__How to complete this task__:
Without the pictures, output the records below exactly as they are.

__Material for this task__:
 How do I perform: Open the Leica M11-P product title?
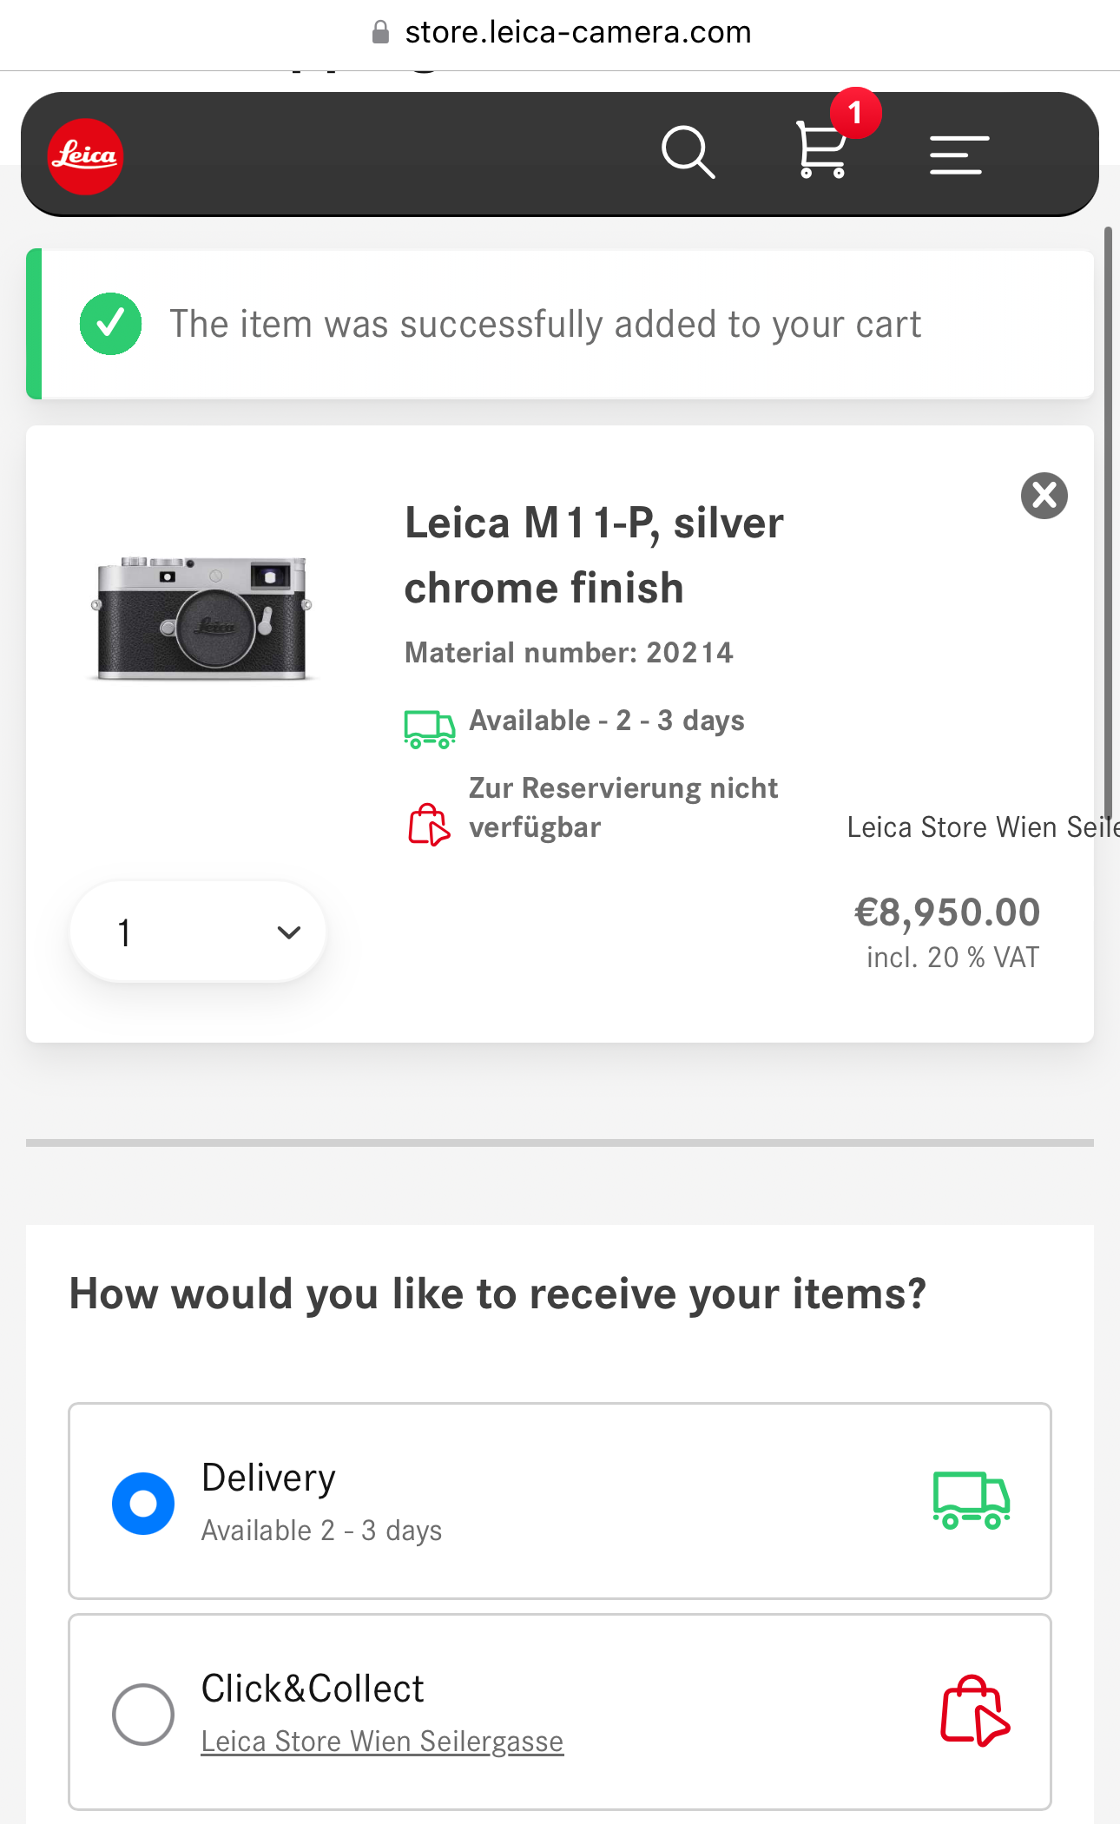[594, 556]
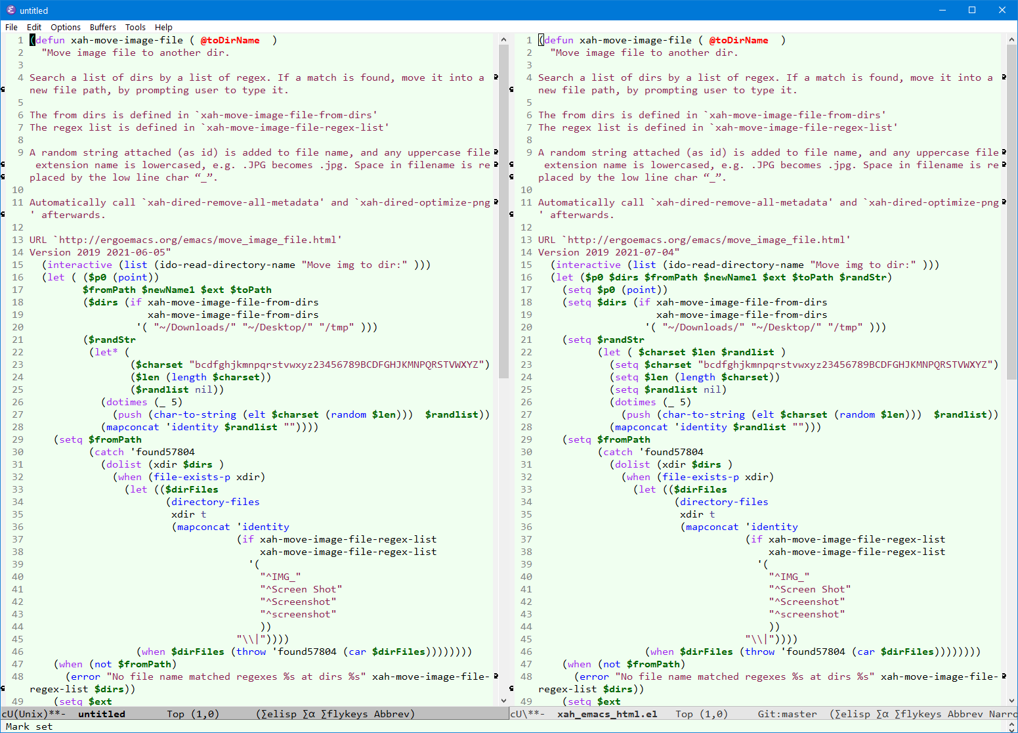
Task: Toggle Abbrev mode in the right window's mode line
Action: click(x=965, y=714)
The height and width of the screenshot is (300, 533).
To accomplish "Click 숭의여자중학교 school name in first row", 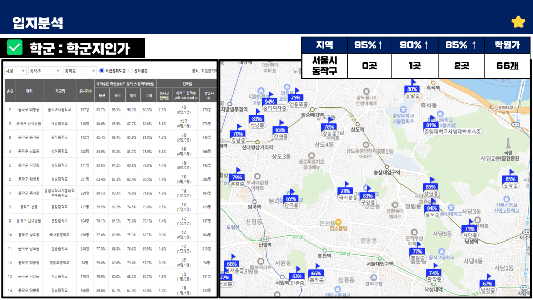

__Task result__:
 How do I perform: Open the Leica M11-P product title?
[594, 556]
Task: Toggle Abbrev mode in the right window's mode line
Action: click(x=965, y=714)
The height and width of the screenshot is (300, 533).
To accomplish "Click 숭의여자중학교 school name in first row", 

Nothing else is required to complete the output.